I think it is true to say that we are attracted to horror stories and negative outcomes. Most of the news we are exposed to is bad news and it easy to imagine that the world is an evil and dangerous place. In our daily lives, however, at work and in our communities, our experience teaches us that the world we encounter, is, for the most part, if not entirely benevolent, then generally benign. A teacher told me a story earlier this week about taking her elementary classroom on a field trip to a downtown market. A number of the students were genuinely concerned that they might be in danger of being shot or even killed. In fact, there was probably less danger present in this downtown market than in the suburban communities from which they came. I am not trying to minimize the dangers or pretend that there are not good reasons to be concerned about the genuine ills that disturb our planet: Wars, disease, famine, pestilence, natural and man-made disasters, crime… there is no shortage of real and present danger. But again, once we have made efforts to address these issues (understanding that our reach is sometimes limited and that over some events we have no control), we must sever our attachment. This is the only way that we can achieve the deep and abiding peace that we so ardently desire.
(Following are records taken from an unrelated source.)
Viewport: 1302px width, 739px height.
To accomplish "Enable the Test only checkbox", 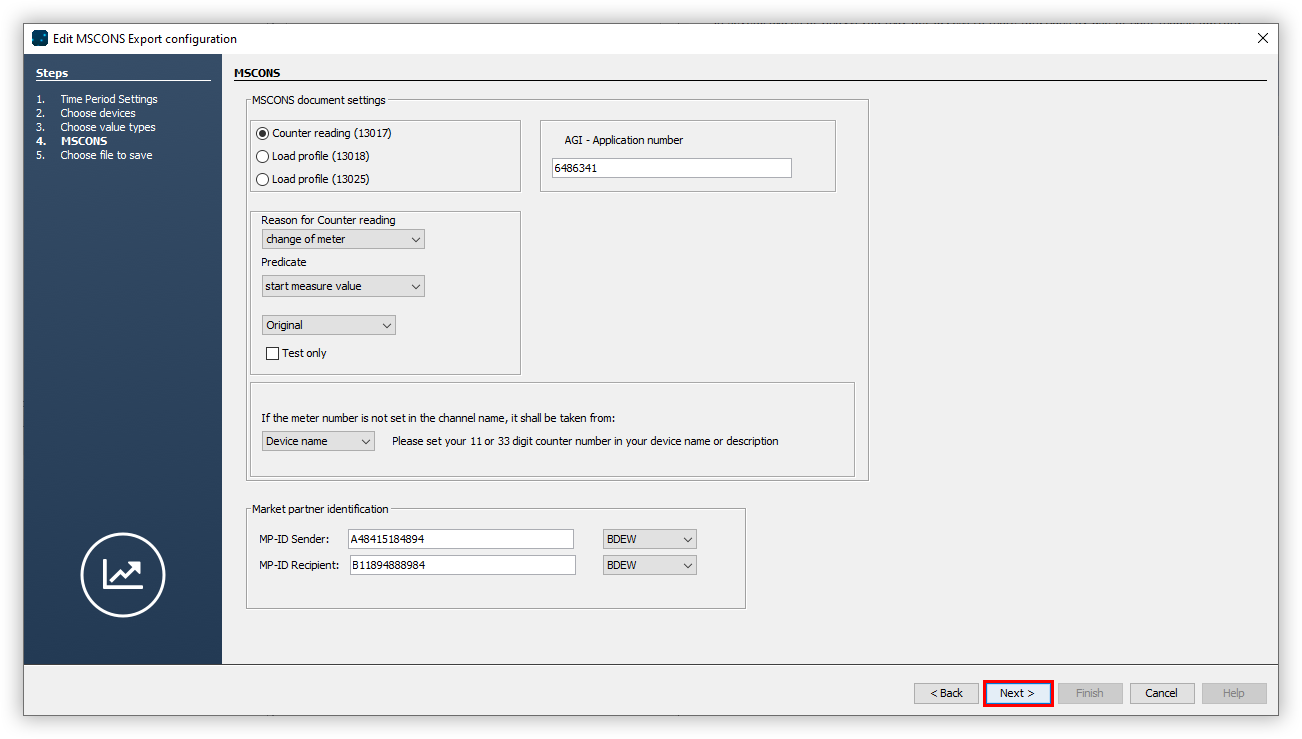I will pyautogui.click(x=272, y=352).
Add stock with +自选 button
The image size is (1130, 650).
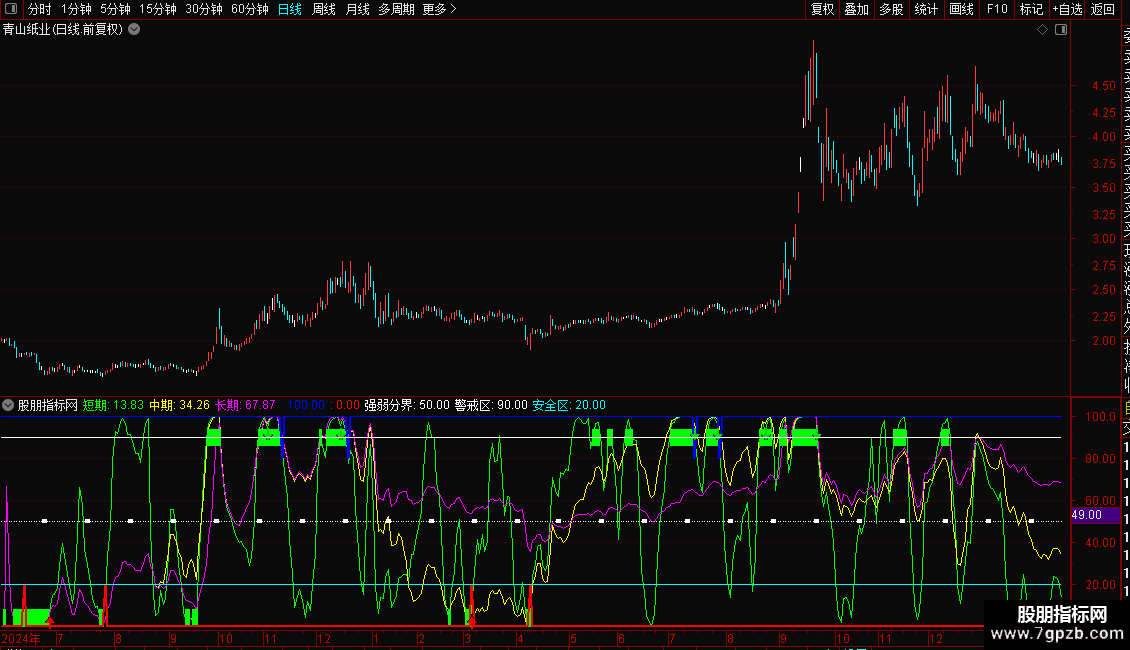pos(1067,9)
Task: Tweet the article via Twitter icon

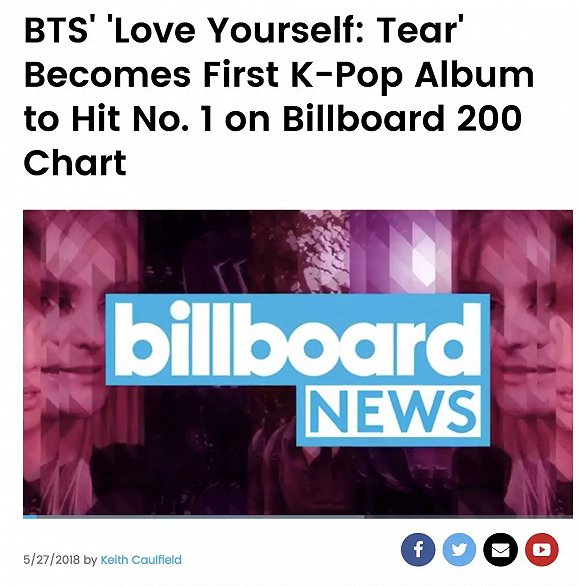Action: pos(459,550)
According to the Canadian Mental Health Association, anxiety disorders are the most common of all mental health problems. It is estimated that they affect approximately 1 in 10 people. In addition to anxiety and depression, chronic worry can lead to a number of physical ailments: heart attacks, high blood pressure, ulcers, gastrointestinal problems, muscular aches and pains, skin rashes, eczema, respiratory problems and asthma.
We all suffer from worry and anxiety at times, but is there anything we can do to combat persistent and unwanted distress?
Audrey Sussman, in an Ezine article, entitled, “Why do People Worry? Technique to Stop Worry in its tracks, relates the following exercise, she calls the “2 for 1 Technique”. In the article she says,
“It draws upon the same powerful imagination that you use to create negative stories but instead you use it to create positive thoughts instead. By practicing it consistently, you begin to change the cognitive thought cycles that are causing your worry, and as an extra bonus it also adjusts the unconscious assumptions that keep the cycles alive.”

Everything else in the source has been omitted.